I had the pleasure of meeting Boy Scouts of America Troop 244 Eagle Scout Taylor Sabin when he made a presentation at a recent Gig Harbor City Council meeting. I learned he’d be leaving for college at Brigham Young University in Utah on a schedule conflicting with mine, but I wanted to make sure I acknowledged the great work he’s been doing.
When he was in the process of determining what he should do with his Eagle Scout Project, he was unsure of what he really wanted to do at first.
“I imagine many other Scouts have experienced this same uncertainty because there are so many great ways to be involved in and support our local community,” Sabin said. “I wanted to do something that would impact the people of Gig Harbor, but also be something I am passionate about as well.”
One of Sabin’s lifelong passions is cycling, and ever since he could remember, he was riding a bike. He has participated in the Seattle to Portland bicycle race as well as Mary Bridge’s Courage Classic three times each. He also started racing for the Joe Froyo p/b Old Town Bicycle racing team.
“I wished to somehow incorporate this large part of my life into my project. Once I came in contact with the city of Gig Harbor, I found a way,” he said. “I saw that a bicycle rack was needed at the trailhead of the Cushman Trailhead off Grandview, so I set out to design and construct it right away.
Around the latter half of April, Sabin began sketching designs and in coordination with the city and the Boy Scouts of America. He made a project plan that met each entities’ needs. With the help of his father, Larry, and four fellow Boy Scouts from Troop 244, Eagle Scout Spencer Fields and Life Scouts Joey Weilert, Garrett Riggles and Talmage Dickson, the group carried out the plan and constructed the bicycle rack.
“I made sure that the construction would be both robust and long-lasting by using pressure-treated lumber, outdoor wood stain and a well-reinforced design,” he said.
“To help Taylor out with his project, I measured out the 2x4s he needed to cut at a certain length,” Riggles said. “While he sawed and screwed them into the base I helped hold it firm and steady to get it in the right position. Also, once the bike rack was put together we helped Taylor sand the whole thing and put a few layers of wood stain on to finish the project.”
Dickson, a Life Scout, noted, “I was glad to help Taylor out with this project, I always love helping out the community. Cutting and staining the wood was one of the best parts about it.”
With the magnanimous support of city employees and local BSA leaders, the project was completed in the early part of July, with a total of roughly 35 hours of time invested.

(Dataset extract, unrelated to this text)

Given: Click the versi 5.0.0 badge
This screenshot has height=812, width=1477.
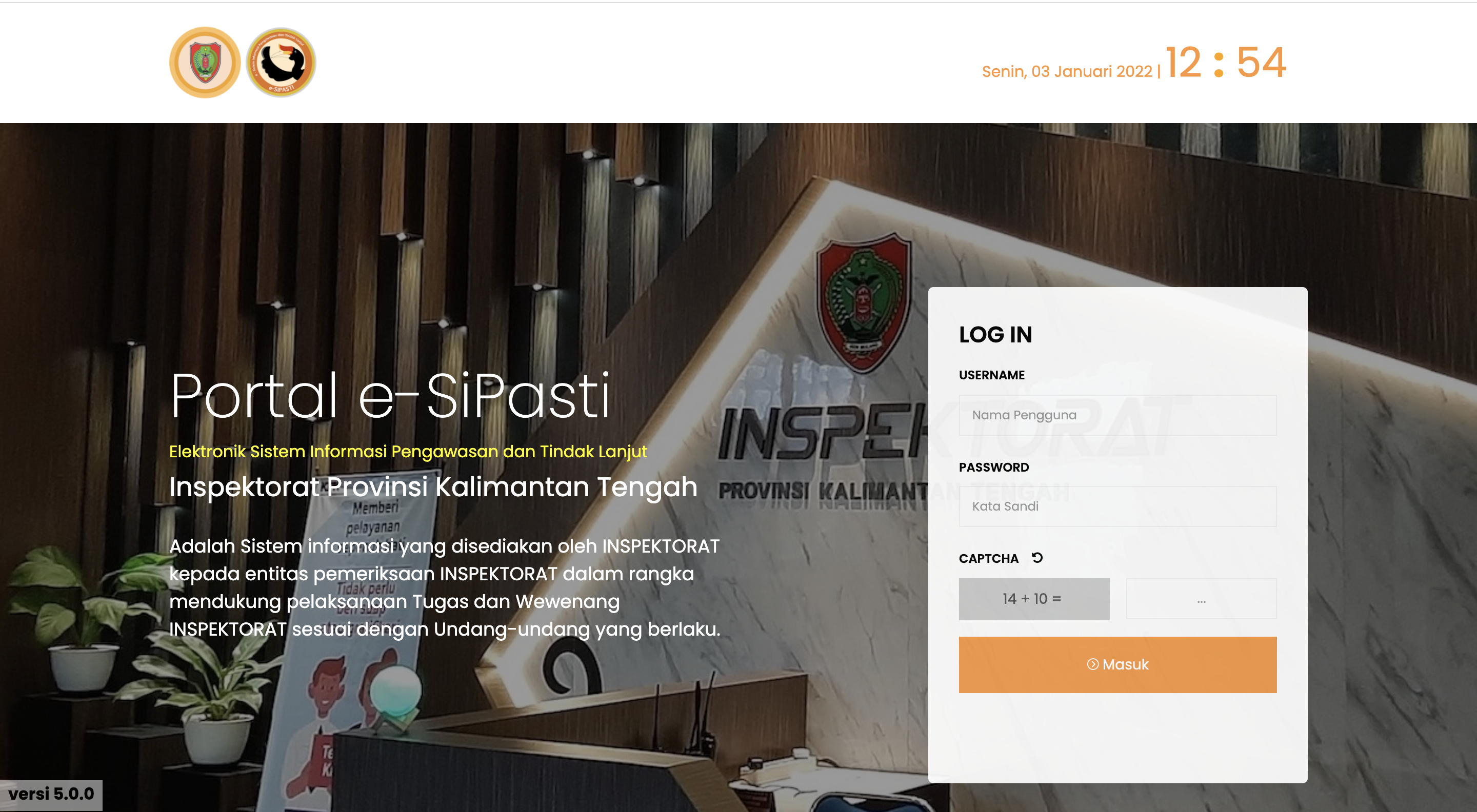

“The tenacity Taylor presented in his Eagle Scout project was impressive as I watched him manipulate his plans for the bike rack to meet the needs of the Boy Scouts of America and the city,” said Fields. “As a fellow Eagle Scout, I was impressed with the thoroughness of his plans as I participated in the construction of the bike rack.”
“I believe I learned a lot in the process of this project,” Taylor said. “I learned to coordinate with multiple organizations and to simultaneously meet their needs. I’m grateful for everyone that I worked with in this process including fellow scouts and parents who helped fund my project and make this small seed of an idea come to fruition.”
Where would we be without our super scouts?